Introduce squashing of constant lists in query jumbling

pg_stat_statements produces multiple entries for queries like
SELECT something FROM table WHERE col IN (1, 2, 3, ...)

depending on the number of parameters, because every element of
ArrayExpr is individually jumbled. Most of the time that's undesirable,
especially if the list becomes too large.

Fix this by introducing a new GUC query_id_squash_values which modifies
the node jumbling code to only consider the first and last element of a
list of constants, rather than each list element individually. This
affects both the query_id generated by query jumbling, as well as
pg_stat_statements query normalization so that it suppresses printing of
the individual elements of such a list.

The default value is off, meaning the previous behavior is maintained.
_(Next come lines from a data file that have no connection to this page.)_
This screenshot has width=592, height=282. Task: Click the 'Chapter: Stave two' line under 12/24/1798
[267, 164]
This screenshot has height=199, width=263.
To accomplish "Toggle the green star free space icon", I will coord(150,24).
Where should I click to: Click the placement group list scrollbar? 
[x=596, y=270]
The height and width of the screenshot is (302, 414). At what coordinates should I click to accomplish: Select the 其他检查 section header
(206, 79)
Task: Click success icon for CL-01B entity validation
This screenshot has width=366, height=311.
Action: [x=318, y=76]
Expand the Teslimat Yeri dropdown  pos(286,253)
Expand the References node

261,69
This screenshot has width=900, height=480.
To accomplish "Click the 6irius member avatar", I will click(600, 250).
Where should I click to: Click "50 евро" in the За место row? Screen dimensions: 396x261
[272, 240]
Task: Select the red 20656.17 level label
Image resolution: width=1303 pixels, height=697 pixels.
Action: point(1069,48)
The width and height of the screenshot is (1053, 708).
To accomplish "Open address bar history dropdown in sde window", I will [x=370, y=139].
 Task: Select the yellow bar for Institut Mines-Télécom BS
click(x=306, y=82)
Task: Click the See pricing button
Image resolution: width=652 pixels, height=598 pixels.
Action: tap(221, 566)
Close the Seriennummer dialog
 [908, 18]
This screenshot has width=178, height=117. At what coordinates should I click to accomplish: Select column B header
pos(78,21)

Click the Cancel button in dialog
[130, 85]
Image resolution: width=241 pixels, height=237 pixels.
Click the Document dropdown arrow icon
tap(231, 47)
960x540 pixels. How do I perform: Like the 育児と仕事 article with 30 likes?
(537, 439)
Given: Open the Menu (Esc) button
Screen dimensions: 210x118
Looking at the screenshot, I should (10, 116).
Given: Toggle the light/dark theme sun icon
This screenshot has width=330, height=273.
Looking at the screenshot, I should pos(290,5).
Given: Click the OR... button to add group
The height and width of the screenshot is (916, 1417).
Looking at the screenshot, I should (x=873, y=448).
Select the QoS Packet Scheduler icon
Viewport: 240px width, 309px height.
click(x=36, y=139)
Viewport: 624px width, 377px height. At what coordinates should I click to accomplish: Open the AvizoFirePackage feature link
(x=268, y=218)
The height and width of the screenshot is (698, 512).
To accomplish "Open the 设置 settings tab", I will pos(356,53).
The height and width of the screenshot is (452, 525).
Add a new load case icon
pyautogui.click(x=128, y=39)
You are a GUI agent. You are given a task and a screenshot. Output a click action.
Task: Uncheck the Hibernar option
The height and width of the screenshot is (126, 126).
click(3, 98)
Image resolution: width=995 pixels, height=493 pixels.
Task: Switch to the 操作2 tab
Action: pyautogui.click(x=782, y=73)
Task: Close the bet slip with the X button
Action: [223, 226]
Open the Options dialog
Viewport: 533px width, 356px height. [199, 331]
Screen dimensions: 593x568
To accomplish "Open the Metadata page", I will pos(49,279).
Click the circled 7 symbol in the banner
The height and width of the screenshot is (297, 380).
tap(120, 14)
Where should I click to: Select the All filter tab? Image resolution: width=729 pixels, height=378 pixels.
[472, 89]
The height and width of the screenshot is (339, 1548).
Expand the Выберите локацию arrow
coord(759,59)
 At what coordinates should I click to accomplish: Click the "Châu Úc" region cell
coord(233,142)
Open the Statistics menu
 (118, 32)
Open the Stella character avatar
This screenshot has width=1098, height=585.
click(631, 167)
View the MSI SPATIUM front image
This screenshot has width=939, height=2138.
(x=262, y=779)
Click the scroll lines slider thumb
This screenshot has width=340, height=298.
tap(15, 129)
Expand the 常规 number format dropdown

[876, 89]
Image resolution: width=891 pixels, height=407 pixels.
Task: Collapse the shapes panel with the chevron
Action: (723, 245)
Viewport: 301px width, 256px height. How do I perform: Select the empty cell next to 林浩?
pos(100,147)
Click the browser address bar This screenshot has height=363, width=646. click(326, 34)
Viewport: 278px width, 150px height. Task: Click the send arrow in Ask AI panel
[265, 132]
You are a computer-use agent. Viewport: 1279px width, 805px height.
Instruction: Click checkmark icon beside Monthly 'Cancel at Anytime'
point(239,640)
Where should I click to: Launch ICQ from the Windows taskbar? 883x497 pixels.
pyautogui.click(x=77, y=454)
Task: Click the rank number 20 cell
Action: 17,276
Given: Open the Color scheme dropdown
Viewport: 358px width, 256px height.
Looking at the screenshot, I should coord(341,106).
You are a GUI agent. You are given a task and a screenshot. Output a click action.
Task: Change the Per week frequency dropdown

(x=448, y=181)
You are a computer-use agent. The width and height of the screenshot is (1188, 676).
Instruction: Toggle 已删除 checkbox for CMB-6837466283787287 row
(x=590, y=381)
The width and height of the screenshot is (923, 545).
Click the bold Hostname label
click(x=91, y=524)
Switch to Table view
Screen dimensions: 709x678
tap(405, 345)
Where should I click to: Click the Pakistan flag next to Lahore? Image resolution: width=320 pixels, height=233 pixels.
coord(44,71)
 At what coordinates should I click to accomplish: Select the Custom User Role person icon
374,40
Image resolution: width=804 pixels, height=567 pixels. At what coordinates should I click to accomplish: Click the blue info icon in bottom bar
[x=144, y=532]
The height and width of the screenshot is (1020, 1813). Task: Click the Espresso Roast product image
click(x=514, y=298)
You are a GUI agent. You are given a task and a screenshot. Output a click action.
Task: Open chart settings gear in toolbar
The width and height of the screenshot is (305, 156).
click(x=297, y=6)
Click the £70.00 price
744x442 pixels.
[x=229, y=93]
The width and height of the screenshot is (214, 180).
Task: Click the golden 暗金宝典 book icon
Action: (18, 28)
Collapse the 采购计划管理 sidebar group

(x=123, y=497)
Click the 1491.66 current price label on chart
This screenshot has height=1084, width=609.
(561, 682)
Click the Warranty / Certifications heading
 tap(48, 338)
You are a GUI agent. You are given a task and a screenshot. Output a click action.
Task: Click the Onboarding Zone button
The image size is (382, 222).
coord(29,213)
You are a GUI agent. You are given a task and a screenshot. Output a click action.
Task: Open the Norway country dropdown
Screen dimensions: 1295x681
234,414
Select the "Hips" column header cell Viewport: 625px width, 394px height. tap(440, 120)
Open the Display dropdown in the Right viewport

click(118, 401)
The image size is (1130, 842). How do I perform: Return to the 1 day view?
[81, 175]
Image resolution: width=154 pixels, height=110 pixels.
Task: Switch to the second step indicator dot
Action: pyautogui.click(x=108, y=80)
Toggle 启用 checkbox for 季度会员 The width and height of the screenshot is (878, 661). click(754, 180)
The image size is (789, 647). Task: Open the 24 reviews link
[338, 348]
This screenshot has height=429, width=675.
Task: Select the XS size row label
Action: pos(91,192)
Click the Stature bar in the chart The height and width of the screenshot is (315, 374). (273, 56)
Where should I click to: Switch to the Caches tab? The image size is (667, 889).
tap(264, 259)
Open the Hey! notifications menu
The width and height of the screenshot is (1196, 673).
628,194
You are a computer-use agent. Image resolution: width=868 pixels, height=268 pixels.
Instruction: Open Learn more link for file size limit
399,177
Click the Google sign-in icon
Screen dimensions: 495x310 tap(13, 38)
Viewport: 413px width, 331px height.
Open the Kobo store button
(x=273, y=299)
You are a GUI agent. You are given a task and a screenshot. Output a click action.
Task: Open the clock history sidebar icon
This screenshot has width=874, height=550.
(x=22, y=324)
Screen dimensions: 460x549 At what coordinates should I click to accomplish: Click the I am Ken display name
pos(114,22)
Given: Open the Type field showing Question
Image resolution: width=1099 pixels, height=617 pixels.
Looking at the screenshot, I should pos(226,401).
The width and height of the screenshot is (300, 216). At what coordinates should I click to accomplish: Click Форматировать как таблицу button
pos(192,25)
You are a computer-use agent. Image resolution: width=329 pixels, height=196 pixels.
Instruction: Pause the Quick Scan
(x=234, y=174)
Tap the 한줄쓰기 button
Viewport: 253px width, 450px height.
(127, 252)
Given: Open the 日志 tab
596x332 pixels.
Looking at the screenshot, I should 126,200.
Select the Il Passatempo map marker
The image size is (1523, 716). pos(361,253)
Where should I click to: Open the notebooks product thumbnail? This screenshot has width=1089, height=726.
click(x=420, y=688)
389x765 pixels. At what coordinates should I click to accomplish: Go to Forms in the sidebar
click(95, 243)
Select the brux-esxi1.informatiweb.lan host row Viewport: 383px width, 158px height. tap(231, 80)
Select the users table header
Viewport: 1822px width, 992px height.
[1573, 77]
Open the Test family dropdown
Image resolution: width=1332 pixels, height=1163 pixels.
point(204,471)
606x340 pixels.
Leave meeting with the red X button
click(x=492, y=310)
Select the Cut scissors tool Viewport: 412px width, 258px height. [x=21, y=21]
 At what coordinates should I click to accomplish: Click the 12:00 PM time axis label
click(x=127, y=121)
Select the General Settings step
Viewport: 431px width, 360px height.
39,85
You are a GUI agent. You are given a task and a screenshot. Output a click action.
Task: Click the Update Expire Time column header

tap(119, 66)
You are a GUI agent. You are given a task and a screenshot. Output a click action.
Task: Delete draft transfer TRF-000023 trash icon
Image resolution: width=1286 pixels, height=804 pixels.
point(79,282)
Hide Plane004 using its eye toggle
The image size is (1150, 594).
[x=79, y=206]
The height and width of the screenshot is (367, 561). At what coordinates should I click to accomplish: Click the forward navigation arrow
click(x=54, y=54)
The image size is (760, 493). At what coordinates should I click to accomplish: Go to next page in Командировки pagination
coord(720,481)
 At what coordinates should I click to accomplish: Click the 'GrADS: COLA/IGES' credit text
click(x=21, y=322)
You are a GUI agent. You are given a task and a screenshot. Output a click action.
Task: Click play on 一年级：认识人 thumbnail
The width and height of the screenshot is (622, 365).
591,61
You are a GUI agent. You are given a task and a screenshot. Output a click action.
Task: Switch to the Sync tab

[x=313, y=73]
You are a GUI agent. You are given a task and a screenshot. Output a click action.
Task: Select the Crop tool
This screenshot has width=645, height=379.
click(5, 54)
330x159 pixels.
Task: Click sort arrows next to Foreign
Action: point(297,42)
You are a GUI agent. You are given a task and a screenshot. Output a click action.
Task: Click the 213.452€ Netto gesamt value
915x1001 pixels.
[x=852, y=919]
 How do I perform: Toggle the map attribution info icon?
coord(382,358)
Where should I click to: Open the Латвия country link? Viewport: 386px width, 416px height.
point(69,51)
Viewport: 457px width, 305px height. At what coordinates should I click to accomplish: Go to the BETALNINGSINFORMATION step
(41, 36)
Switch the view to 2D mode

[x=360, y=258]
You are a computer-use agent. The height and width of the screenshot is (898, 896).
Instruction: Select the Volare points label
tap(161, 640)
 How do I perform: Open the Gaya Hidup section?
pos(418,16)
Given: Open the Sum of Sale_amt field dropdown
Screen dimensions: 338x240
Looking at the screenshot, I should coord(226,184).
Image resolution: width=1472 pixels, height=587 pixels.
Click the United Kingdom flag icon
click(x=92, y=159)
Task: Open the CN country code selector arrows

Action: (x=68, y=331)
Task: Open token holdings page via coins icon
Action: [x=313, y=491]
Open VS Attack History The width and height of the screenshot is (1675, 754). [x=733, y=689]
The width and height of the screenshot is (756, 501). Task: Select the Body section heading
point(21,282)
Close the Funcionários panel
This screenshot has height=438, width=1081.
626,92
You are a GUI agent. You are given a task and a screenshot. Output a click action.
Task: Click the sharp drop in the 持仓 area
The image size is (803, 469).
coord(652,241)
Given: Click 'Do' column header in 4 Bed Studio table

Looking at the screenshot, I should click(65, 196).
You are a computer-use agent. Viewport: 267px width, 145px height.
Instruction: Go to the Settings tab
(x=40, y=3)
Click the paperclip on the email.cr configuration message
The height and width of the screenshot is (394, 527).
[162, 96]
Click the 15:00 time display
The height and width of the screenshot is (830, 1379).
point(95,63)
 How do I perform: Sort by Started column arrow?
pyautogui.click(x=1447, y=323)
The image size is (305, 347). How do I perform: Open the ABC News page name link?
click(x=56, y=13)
The "jumble names of temp tables" thread was briefly touching this [1]/messages/by-id/CAA5RZ0uNofEXfEfNw3uRN3D3oXkFPQ_s+huLLHMKR_+MCk8RPQ@mail.gmail.com,
I'm starting a new thread since the others are already very long.

[1]: /messages/by-id/CAA5RZ0uNofEXfEfNw3uRN3D3oXkFPQ_s+huLLHMKR_+MCk8RPQ@mail.gmail.com

Two points were made:

1) this should be on by default
2) there should be no GUC for it.

For 1), Sami said "Why would anyone not want to squash the IN list?"
to which I can only agree. Michael agreed as well, that's already +3.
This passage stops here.